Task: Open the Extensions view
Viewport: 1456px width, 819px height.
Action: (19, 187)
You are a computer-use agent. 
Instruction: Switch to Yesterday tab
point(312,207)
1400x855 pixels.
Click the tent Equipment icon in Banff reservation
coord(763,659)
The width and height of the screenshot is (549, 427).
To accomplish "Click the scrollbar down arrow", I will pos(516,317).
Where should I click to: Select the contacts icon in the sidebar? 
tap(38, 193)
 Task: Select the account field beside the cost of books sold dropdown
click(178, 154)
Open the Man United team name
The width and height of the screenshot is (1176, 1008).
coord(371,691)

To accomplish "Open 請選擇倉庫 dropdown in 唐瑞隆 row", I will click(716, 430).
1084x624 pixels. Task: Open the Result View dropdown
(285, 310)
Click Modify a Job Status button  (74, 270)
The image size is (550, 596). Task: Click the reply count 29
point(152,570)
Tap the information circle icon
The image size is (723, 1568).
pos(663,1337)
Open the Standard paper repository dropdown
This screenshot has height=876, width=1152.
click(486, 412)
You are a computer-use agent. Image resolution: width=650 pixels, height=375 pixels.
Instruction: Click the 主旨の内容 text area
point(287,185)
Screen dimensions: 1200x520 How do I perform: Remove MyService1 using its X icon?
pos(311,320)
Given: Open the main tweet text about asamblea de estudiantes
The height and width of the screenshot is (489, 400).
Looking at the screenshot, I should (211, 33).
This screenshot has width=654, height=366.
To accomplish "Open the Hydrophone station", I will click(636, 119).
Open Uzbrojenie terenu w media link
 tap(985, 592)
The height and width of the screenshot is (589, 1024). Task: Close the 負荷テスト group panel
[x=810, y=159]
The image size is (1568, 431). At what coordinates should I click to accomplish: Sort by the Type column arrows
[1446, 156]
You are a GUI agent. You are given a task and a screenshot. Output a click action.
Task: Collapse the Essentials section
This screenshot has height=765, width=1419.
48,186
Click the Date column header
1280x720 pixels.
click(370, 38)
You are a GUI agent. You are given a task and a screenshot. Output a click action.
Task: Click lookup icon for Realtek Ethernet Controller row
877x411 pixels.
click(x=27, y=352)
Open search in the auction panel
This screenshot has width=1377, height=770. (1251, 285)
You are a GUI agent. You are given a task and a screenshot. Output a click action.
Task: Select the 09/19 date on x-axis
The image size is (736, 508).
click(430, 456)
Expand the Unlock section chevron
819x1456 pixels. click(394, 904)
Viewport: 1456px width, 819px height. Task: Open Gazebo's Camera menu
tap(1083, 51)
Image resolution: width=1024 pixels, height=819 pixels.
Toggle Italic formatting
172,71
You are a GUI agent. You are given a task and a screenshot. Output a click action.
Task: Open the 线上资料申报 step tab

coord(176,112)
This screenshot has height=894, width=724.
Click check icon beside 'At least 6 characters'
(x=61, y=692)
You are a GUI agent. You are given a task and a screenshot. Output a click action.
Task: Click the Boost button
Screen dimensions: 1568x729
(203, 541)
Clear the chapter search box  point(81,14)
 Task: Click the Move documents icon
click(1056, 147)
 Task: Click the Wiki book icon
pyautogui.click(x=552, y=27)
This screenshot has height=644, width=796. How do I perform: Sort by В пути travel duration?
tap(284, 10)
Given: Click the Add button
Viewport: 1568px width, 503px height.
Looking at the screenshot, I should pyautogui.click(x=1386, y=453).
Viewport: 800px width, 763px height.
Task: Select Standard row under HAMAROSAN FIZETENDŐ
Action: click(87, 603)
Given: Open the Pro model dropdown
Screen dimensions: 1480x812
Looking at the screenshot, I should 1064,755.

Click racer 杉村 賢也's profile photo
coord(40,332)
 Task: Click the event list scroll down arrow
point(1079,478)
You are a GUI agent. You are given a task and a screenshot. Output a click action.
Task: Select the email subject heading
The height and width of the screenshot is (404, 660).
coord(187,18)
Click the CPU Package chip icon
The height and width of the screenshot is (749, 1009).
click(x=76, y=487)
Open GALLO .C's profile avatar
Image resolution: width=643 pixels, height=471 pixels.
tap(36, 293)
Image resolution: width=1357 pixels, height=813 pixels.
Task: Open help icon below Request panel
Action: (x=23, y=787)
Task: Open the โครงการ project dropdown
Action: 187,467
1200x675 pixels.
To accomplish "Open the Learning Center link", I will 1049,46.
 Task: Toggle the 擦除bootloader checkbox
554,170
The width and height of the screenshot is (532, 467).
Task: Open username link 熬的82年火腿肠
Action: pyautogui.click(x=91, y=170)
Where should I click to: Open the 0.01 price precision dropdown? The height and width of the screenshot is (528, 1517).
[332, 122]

──────────────────────────────

> [TASK PROMPT]: Count the lines in the items above that contain the word "perform". Reply with the number only.

> [COMPLETE RESPONSE]: 2